Central Tendency

Statistically, central tendency refers to either the average or to the balancing or the most common occurrence concept of a data set. Each of these characteristic is useful in analyzing the data and drawing inferences therefrom. Descriptive statistics define measures of central tendency and provides methods to evaluate them for a data set. The Inferential statistics makes use of measures of central tendencies calculated for a sample to draw conclusions about the population characteristics.

The word central tendency indicates the middle value and is measured using the mean median mode. Each of these measures are calculated differently and all these are measured in different situations depending upon the occurrence of the date. Its the degree of clustering of values of the distribution and is calculated using the above measures. 

Central Tendency Definition

Central tendency is the middle most value that is computed from the given application or data that is available according to the given situation. Central tendency of a data set can be defined as the centralness of a data distribution which can refer either to the average, middle or the most common occurring behavior of the data values. The general measure used to represent these characteristics are the mean, median and mode of the distribution.

Central Tendency Examples

Below you could see central tendency examples,

Example 1: Find the mean, median and mode of the set 82, 89, 83. 81, 82, 10

The items of the data when arranged in order (say from least to greatest) are,

10, 81, 82, 82, 83, 89

The mean of the data = 10 + 81 + 82 + 82 + 82 + 89 = $\frac{426}{6}$ = 71

There are two middle terms 82 and 82 and hence the median is $\frac{(82 + 83)}{2}$ = 82.5

The number 82 occurs most and hence the mode is 82.

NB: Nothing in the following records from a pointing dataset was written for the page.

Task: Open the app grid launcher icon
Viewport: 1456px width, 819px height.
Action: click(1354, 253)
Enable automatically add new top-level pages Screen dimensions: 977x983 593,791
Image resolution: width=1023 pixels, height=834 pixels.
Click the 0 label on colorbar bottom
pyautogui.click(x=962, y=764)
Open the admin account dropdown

The number 10 is far different from other numbers in the set. Such an item is called an outlier in the set. Suppose we ignore the outlier and calculate the mean, it becomes as, 81 + 82 + 82 + 82 + 89 = $\frac{416}{5}$ = 83.20. It can be seen now that an outlier has a great influence on the mean but has little influence on median or mode. Hence a more realistic conclusion of a central tendency is the measure of median.

Suppose the given data is the set of the scores by a student. The median gives a better report about the student than the mean. The score of 10 may be incorrectly awarded or the student might have taken that particular test in a hard situation. But that score drastically reduces his mean. Normally a good judge will go by the median in such cases.

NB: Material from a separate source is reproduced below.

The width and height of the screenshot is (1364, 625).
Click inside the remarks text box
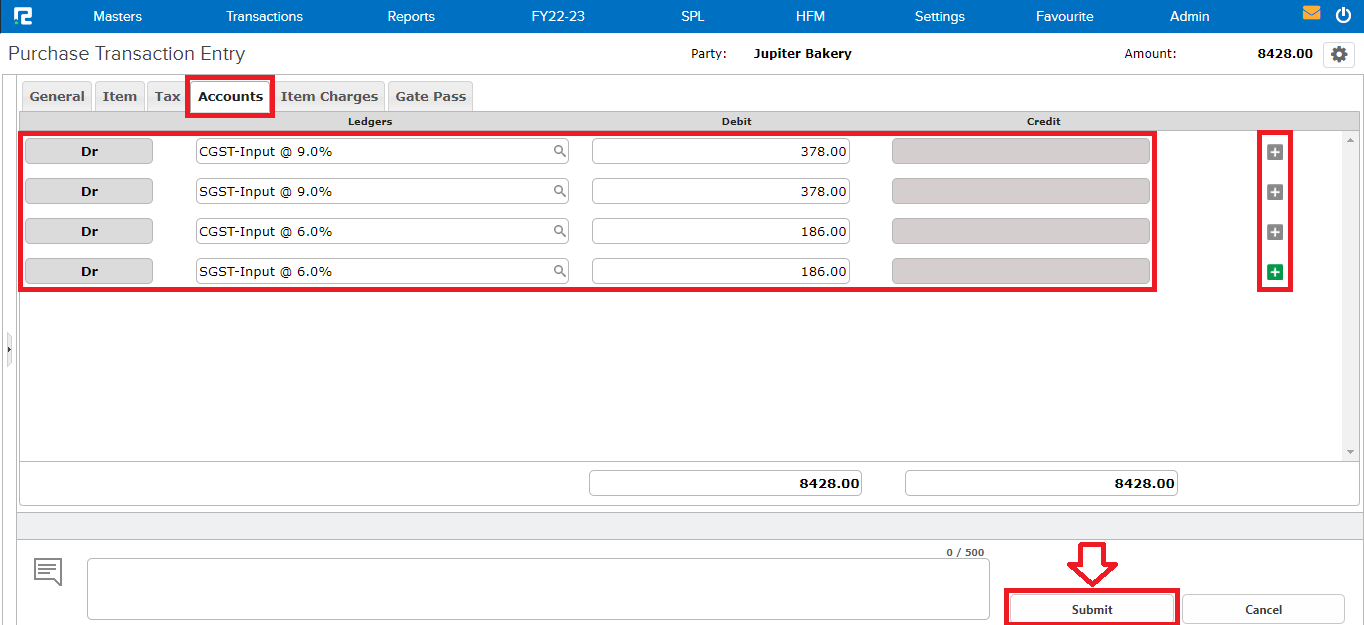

Suppose the numbers are the code numbers of different commodities sold by a shop. The mode 82 tells that the commodity referred by the code 82 is more popular than the rest of the commodities.

Example 2: 
The Quiz scores of students are given below:  Find the mean,median and mode of the data set.

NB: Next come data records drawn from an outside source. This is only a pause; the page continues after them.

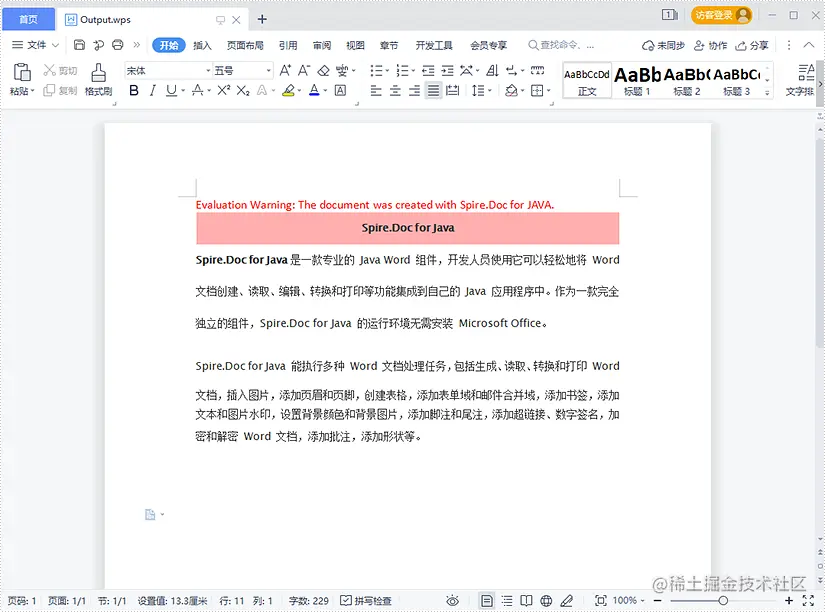This screenshot has width=825, height=612.
Task: Apply superscript formatting
Action: [x=224, y=90]
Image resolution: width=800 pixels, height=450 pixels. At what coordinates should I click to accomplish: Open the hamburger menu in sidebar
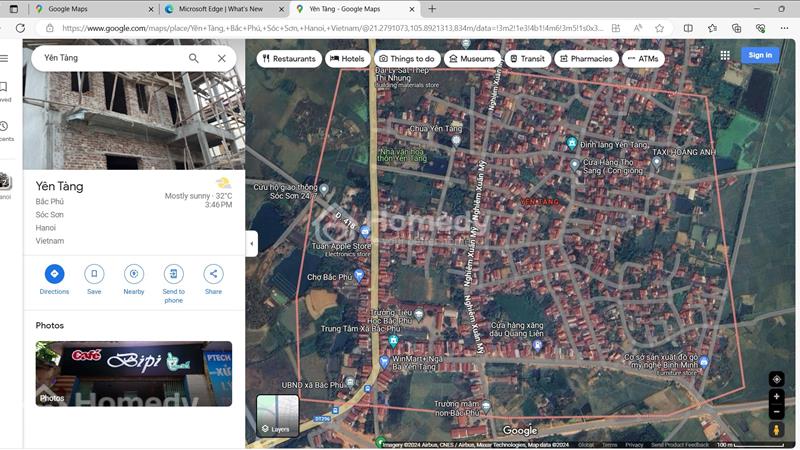(5, 59)
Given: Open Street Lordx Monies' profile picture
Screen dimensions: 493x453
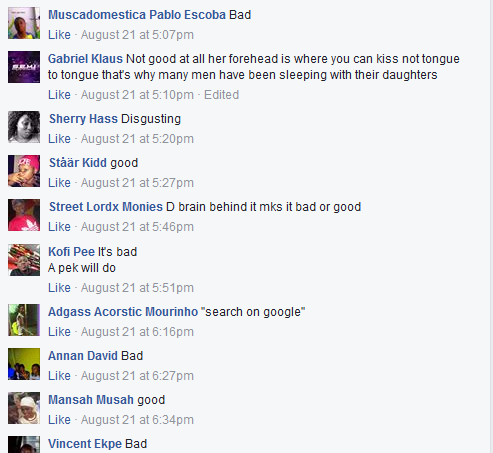Looking at the screenshot, I should pyautogui.click(x=24, y=215).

3, 6, 7, 4, 9, 5, 8, 10, 4, 5, 6, 6.

Mean of the data x= $\frac{3+6+7+4+9+5+8+10+4+5+6+6}{12}$ = 6.08

To find the median, the data values are arranged in ascending order
 3, 4, 4, 5, 5, 6, 6, 6, 7, 8, 9, 10

As there are even number of values, the 6th and the 7th in the ordered set.  Both of them are equal to 6.  Hence the median = 6.

The value 6 occurs most (three times) in the data set. Hence the mode of the data values = 6.

Central Tendency Bias

Central tendency bias results when the respondents of a survey shy away in giving extreme opinion or the surveyor wanted to project the common or general views. The respondent may avoid giving responses like "Highly dissatisfied"  "Extremely satisfied"and instead choose options like "Dissatisfied" or "satisfied". The surveyor would also avoid including extreme response options in order to project the middle view.

Measures of Central Tendency

The three common measures of central tendency are the mean, median and mode of a data set.

Mean: Mean is the average or arithmetic mean of the data values in the distribution. In a simpler way mean is calculated by dividing the sum of the data values by the number of values in the data set. The symbol μ is used to represent the population mean, while the mean of the sample is indicated by x.
The mean x of the data set x1, x2, x3,......xn   is given by the formula
x = $\frac{x_{1}+x_{2}+x_{3}+.........x_{n}}{n}$
Median: Median is the middle value of an ordered data set. To find the median, the values of a data set are first ordered from the lowest to the highest. If there are an odd number of terms, the median is the $\frac{n+1}{2}$th term in the order. If there are even number of terms, the median is the average of two middle values, $\frac{n}{2}$th and the $\frac{n}{2}+1$th values  in the ordered set.

Mode: The mode is the most frequently occurring value in the data set. A data set can have more than one mode.

Central Tendency Mean

The most commonly used measure of a central tendency is the mean. It is also called the average. A mean deviation is defined as the sum of the items of a data divided by the number of items in the data.

For example, consider a data of set of numbers 2, 5, 6, 10, 12. The sum of the items is the sum of the numbers 2 + 5 + 6 + 10 + 12 = 35 and number of items is 5. Hence the mean of this data is, $\frac{35}{5}$ = 7.

Central Tendency Median

The median of a data is the middle item of the data when all the items are arranged in an order.

For example, consider a data of set of numbers 2, 8, 6, 12, 10.

The items of the data when arranged in order (say from least to greatest) are,

2, 6 , 8, 10, 12

The middle item is 8 and hence 8 is the median of this data.

In case of a data with even number of items, the mean of the middle two terms is the median of the data.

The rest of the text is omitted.